Воспоминания звали в Эвенкию. Стало вдруг совестно, когда он нащупал в кармане абонемент в Хабаровскую филармонию. В тот же день добыл билет на Красноярск, оттуда самолетом в Кежму и через два часа по знакомой авиатрассе до Ванавары — он почувствовал, что самое главное в жизни — не испытывать стыда перед людьми.

— Я вам рассказывал о двух девочках, моих пациентках с первых дней их жизни. Давно они уже мои коллеги. Еще восемнадцать эвенков, которых я знал детьми, лечил, учатся сейчас в Красноярском медицинском институте. Дождусь их,—сказал Десков, неожиданно возобновляя старую борьбу с самим собой,— и уже по-настоящему по прощаюсь с тайгой. Навсегда.

Мне говорили, чтобы я не очень верил этому признанию главного хирурга Эвенкии и заслуженного врача республики. Александра Николаевича я увидел на следующее утро вместе с Шилькичиным и Дооновым, Джонкоулем, вместе со всеми ванаварцами у входа в Туринский аэропорт. Десков вылетал по срочному вызову. Из тайги на медпункт в поселок Тутончаны привезли на оленях раненого охотника Николая Хирогира.

— Когда будем в Тутончанах?

— Через два с половиной часа. Постараемся не позже.

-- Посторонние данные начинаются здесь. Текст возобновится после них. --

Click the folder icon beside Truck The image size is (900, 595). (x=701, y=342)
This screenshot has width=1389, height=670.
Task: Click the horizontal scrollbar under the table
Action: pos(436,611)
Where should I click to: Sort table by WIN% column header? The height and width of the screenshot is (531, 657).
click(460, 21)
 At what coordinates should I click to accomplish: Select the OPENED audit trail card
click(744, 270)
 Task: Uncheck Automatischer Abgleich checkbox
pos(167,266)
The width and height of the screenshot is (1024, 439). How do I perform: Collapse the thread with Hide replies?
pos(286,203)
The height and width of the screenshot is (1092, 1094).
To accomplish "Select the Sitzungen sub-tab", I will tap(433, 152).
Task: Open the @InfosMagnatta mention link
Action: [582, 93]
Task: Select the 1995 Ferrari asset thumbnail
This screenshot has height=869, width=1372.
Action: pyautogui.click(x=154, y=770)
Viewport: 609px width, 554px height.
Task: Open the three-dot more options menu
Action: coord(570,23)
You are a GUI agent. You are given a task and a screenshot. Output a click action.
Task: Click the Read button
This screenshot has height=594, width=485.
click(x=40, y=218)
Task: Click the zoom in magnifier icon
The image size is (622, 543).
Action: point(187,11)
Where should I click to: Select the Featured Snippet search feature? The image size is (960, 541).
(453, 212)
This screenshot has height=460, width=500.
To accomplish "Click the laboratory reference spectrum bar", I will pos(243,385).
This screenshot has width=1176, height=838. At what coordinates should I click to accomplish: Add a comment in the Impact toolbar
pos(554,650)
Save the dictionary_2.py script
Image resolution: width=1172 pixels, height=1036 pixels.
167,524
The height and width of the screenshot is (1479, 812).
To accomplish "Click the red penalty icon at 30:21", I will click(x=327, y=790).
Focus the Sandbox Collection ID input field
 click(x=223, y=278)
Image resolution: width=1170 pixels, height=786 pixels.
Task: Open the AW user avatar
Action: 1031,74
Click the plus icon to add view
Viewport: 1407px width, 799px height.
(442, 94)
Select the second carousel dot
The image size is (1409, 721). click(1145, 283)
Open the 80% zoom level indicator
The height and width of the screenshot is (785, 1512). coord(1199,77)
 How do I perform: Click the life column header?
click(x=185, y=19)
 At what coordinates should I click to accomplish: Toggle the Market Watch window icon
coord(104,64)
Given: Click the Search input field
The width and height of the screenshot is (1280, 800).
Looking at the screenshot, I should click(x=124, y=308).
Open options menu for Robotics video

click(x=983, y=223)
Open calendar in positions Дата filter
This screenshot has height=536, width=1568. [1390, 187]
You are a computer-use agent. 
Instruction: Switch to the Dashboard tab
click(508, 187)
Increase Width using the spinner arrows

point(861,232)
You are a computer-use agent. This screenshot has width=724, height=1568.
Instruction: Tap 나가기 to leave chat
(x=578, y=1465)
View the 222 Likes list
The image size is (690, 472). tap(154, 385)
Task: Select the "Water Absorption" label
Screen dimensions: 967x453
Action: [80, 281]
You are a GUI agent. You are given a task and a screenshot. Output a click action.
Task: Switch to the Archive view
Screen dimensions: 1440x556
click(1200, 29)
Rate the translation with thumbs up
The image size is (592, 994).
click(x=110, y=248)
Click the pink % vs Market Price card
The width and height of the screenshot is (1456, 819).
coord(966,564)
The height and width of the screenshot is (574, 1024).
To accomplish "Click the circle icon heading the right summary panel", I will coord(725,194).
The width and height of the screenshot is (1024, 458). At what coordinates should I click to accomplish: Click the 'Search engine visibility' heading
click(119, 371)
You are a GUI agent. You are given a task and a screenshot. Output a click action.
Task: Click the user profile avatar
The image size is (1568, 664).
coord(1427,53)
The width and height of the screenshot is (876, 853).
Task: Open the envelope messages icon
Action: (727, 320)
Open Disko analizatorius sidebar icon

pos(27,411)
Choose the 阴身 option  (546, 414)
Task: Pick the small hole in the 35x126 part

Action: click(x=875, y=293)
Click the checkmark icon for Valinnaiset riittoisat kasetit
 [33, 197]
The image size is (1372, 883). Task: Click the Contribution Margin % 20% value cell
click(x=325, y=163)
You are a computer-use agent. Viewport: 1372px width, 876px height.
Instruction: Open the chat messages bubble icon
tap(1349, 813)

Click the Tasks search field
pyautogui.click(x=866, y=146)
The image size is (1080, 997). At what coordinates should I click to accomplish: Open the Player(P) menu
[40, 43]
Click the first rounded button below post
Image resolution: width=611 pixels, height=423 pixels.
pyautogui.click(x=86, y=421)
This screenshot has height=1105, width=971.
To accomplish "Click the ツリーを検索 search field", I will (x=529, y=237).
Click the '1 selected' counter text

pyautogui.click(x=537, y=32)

Сегодня он хозяин на этой трассе. Никаких промежуточных посадок. Если есть пассажиры до Учами, посылайте второй самолет.

— Наш доктор умеет изгонять злых духов с неба,—шутил Михаил Михайлович Борисов. Ни одного облака. Десков улыбнулся не то ясному горизонту, не то давнему воспоминанию. Он протянул мне руку и, еще не услышав вопроса, догадался, что я хотел услышать от него на прощанье.

— Сколько прошло с первого вызова? Вы имеете в виду тот самый первый? Учугом к Филиппу Мукто? Сорок. Нет, не почти. Ровно сорок лет.

В повеселевшем небе голубела долгожданная полоска, знакомая кассирша, подстригая билеты, победно звенела ножницами.

— Не часто услышишь здесь такой концерт,— сказал начальник графитового рудника.

Все с этой минуты стало иным на земле и в небе. Тура готовились к погоде, АН-2 — к полету.